BEGIN
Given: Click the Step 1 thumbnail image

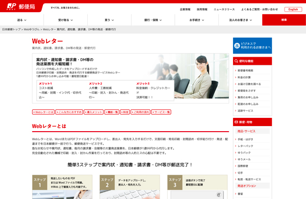Looking at the screenshot, I should click(62, 194).
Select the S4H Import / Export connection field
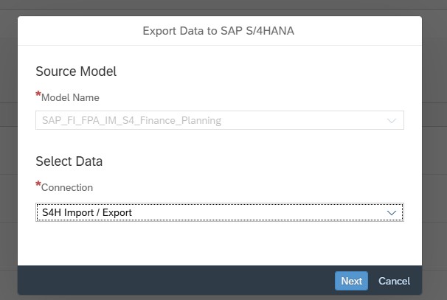Image resolution: width=447 pixels, height=300 pixels. (x=207, y=213)
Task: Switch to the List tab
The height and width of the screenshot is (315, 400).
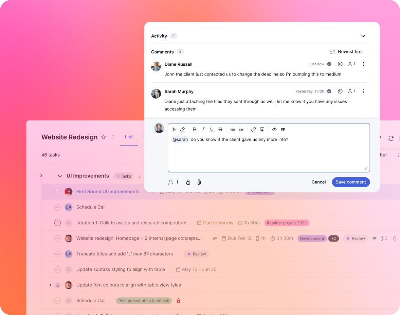Action: [x=129, y=137]
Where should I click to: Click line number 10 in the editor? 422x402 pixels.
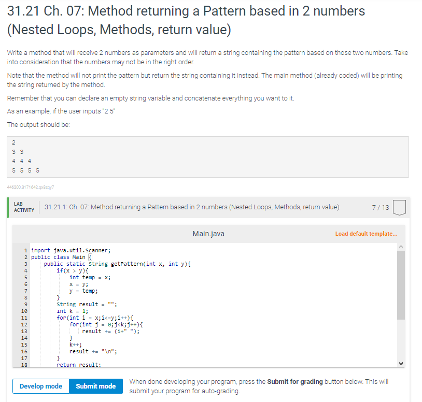click(24, 311)
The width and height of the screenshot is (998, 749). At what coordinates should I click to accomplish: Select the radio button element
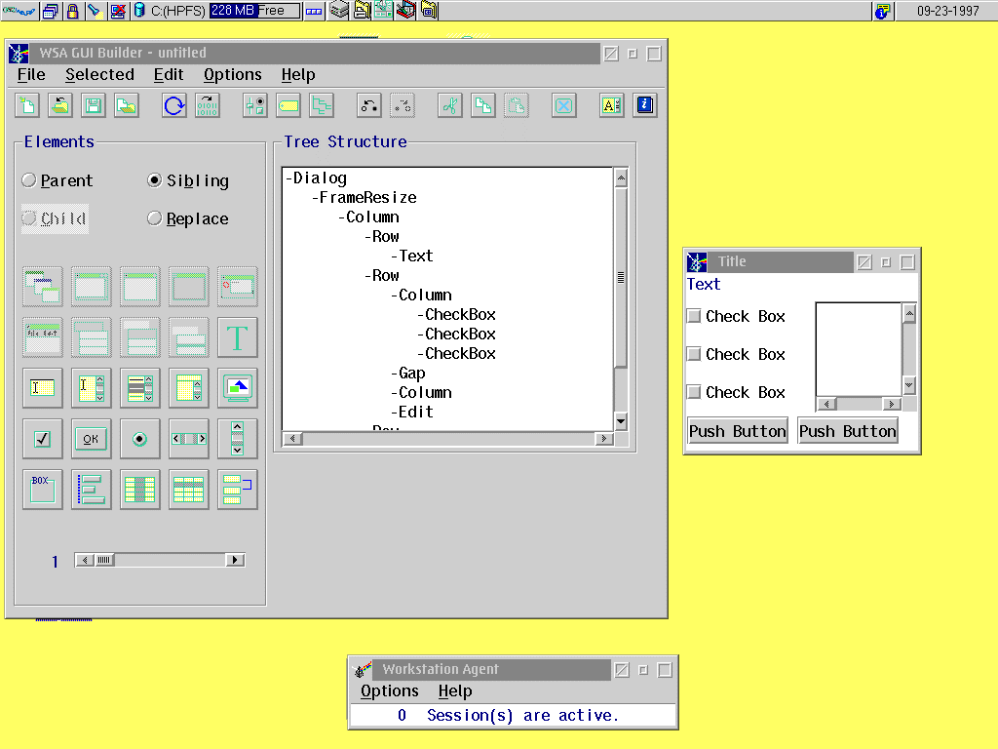pyautogui.click(x=139, y=438)
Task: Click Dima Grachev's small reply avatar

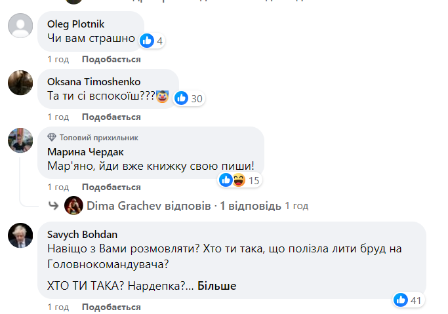Action: 73,205
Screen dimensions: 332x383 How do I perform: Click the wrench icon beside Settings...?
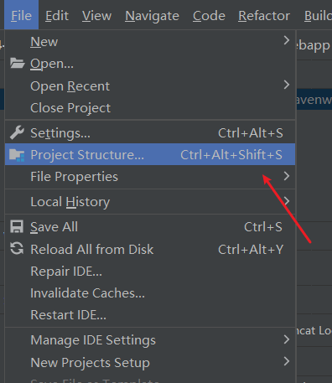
END
▶ _Aim of the task_
Quote all the records verbatim, dropping any pictures from your copy.

▶ _Output for this task_
Given: Click the Step 1 thumbnail image

Looking at the screenshot, I should click(62, 194).
Select the S4H Import / Export connection field
Image resolution: width=447 pixels, height=300 pixels. (x=207, y=213)
Task: Switch to the List tab
The height and width of the screenshot is (315, 400).
Action: [x=129, y=137]
Where should I click to: Click line number 10 in the editor? 422x402 pixels.
click(24, 311)
The width and height of the screenshot is (998, 749). At what coordinates should I click to accomplish: Select the radio button element
pyautogui.click(x=139, y=438)
Task: Click Dima Grachev's small reply avatar

Action: 73,205
Screen dimensions: 332x383 How do I perform: Click the wrench icon beside Settings...?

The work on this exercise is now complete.